Roberts told us for the Bush Institute’s Pluralism Challenge series that these relationships lead to mutual respect. Respect leads to an understanding of one another’s citizenship. And understanding leads to pluralism.

A distinction here: Pluralism is not diversity, although diversity is very important. A wide range of people from varying backgrounds supply the innovation, culture and insights our society needs.

But pluralism is different. It is how we create “one out of many.” In a pluralistic society, people from diverse backgrounds can engage with one another without fear of reprisal. The tolerance found in a pluralistic society can strengthen common bonds because the threat of identity-based persecution or repression is minimized.

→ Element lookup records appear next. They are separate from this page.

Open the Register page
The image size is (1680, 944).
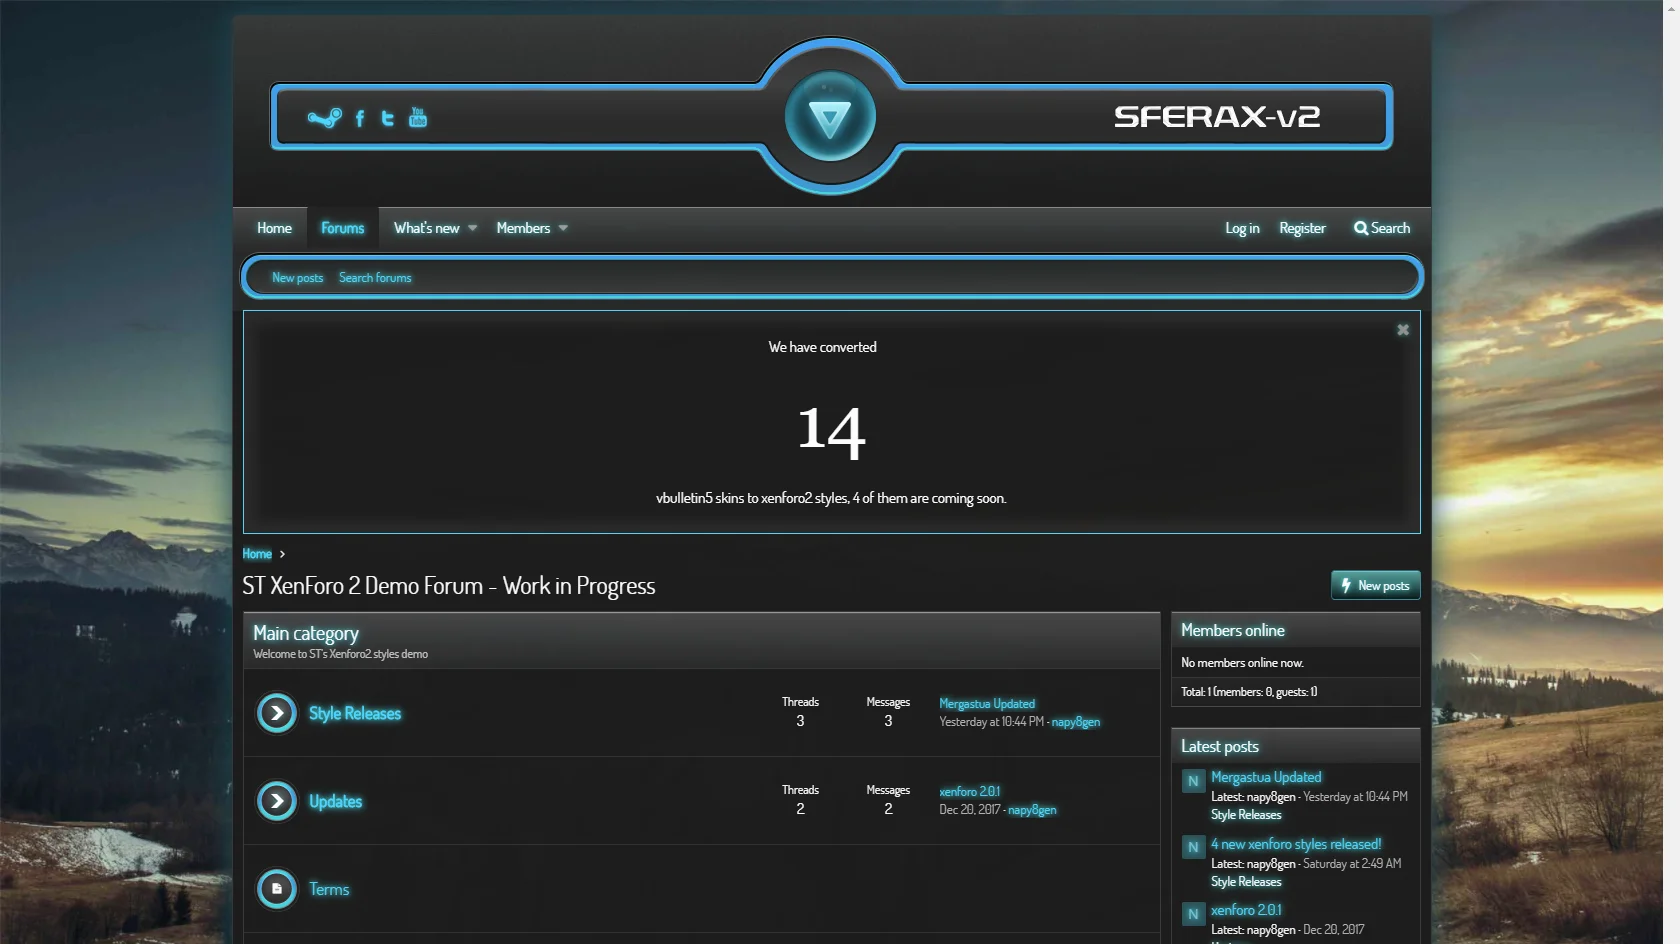[x=1302, y=228]
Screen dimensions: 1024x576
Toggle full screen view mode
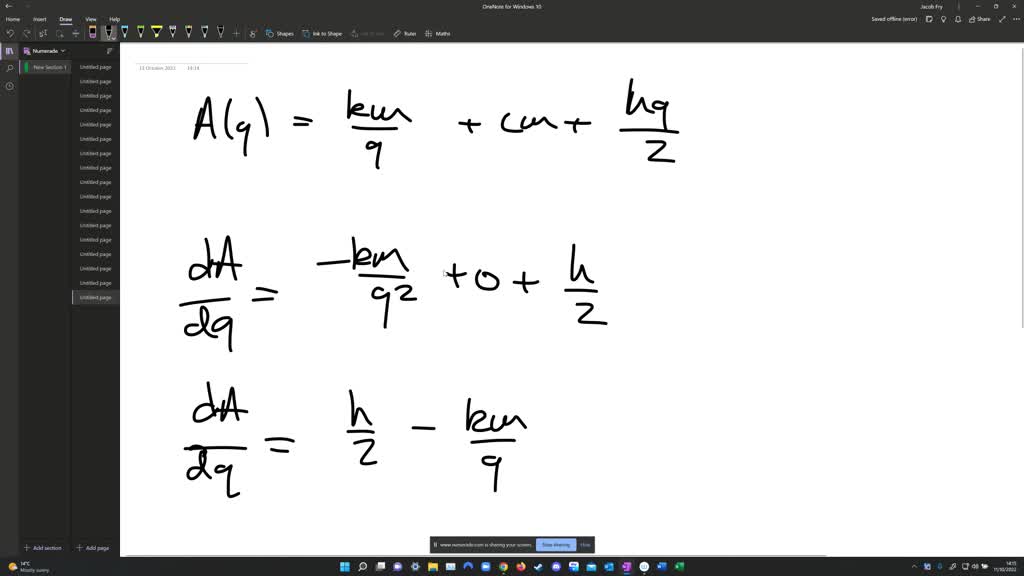point(1004,19)
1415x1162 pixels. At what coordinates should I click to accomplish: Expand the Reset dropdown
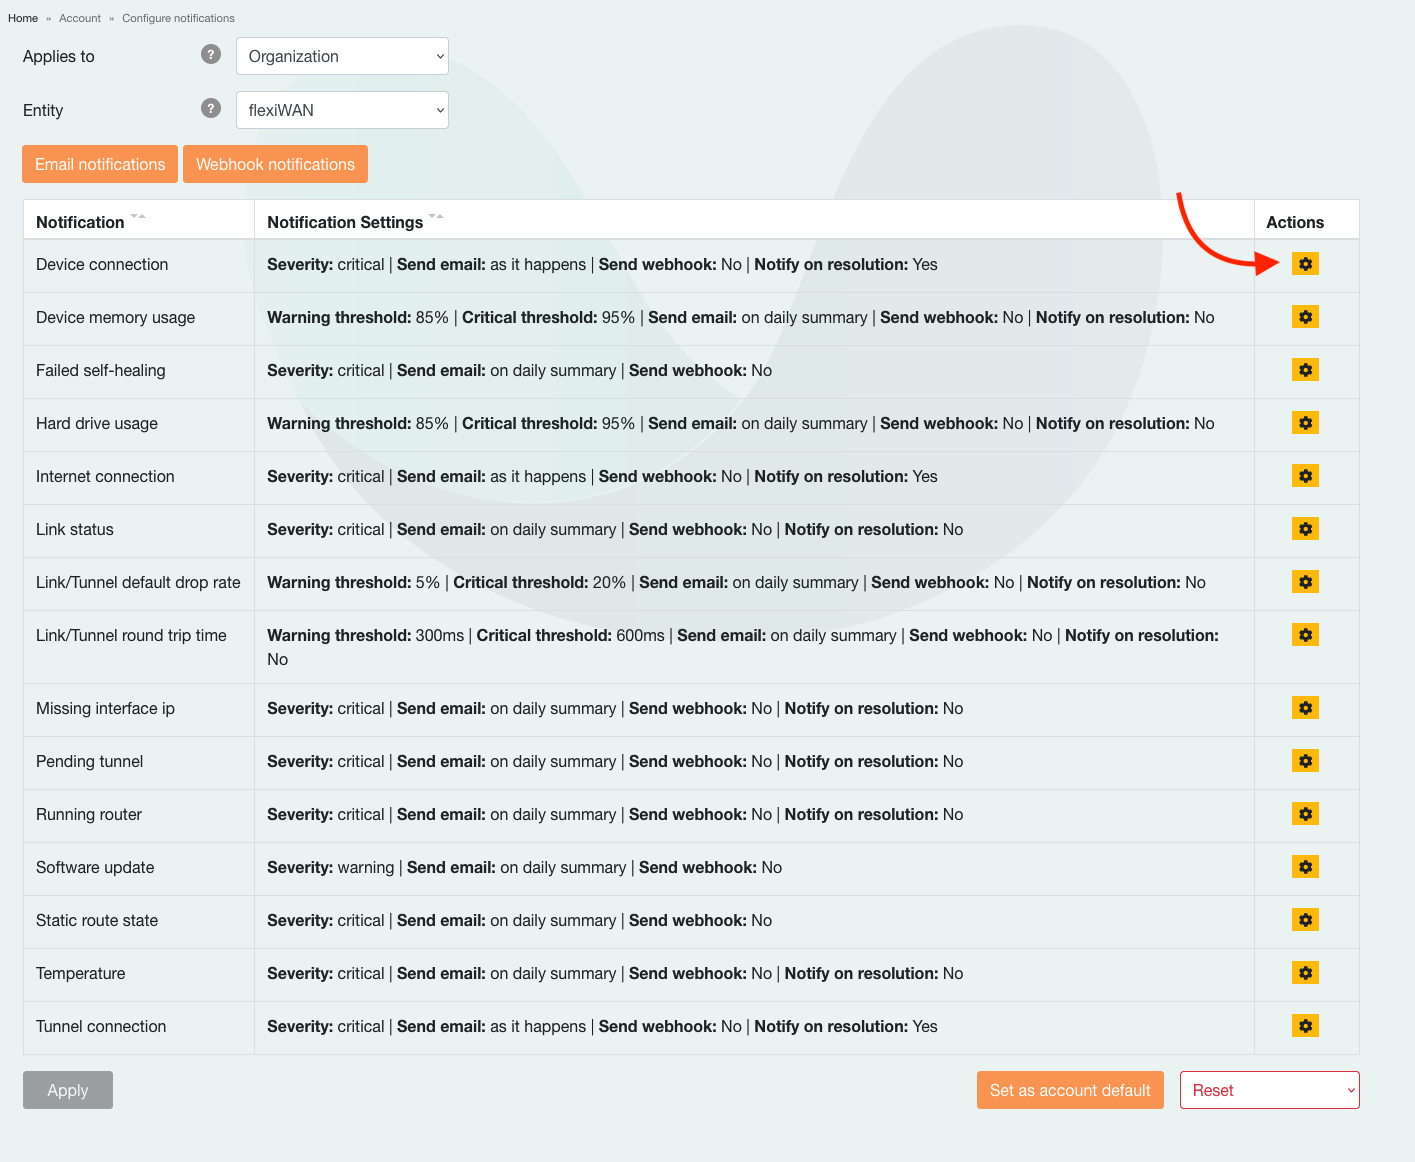point(1269,1090)
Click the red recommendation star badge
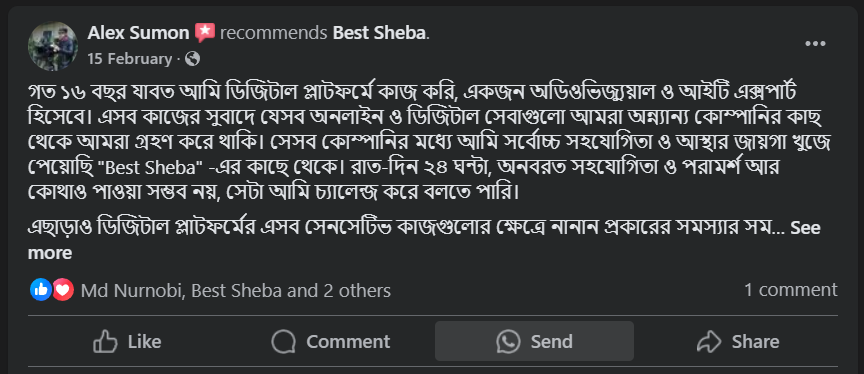The width and height of the screenshot is (864, 374). coord(204,33)
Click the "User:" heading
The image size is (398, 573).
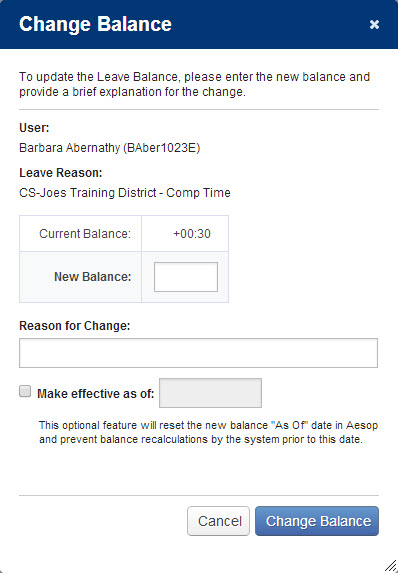click(x=34, y=128)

Fortunately, along with the Multi-Faith Neighbors Network, we have encountered numerous organizations engaging people across diverse backgrounds, including across religious lines. One notable example is Interfaith America, an organization led by Eboo Patel, a Muslim whose career is dedicated to religious pluralism. Interfaith America operates from the belief that our nation’s religious diversity is one of the United States’ greatest strengths.

The nonprofit particularly focuses on college campuses. It partners with universities to promote respect for religious identity, relationships between communities, and cooperation on projects for the common good.

Getting to the point where we can begin discussing the good of our larger society takes work. It requires us to first recognize that we share the same public square as citizens. Then, we can live within that square as people with differing beliefs and perspectives and together work for our common good.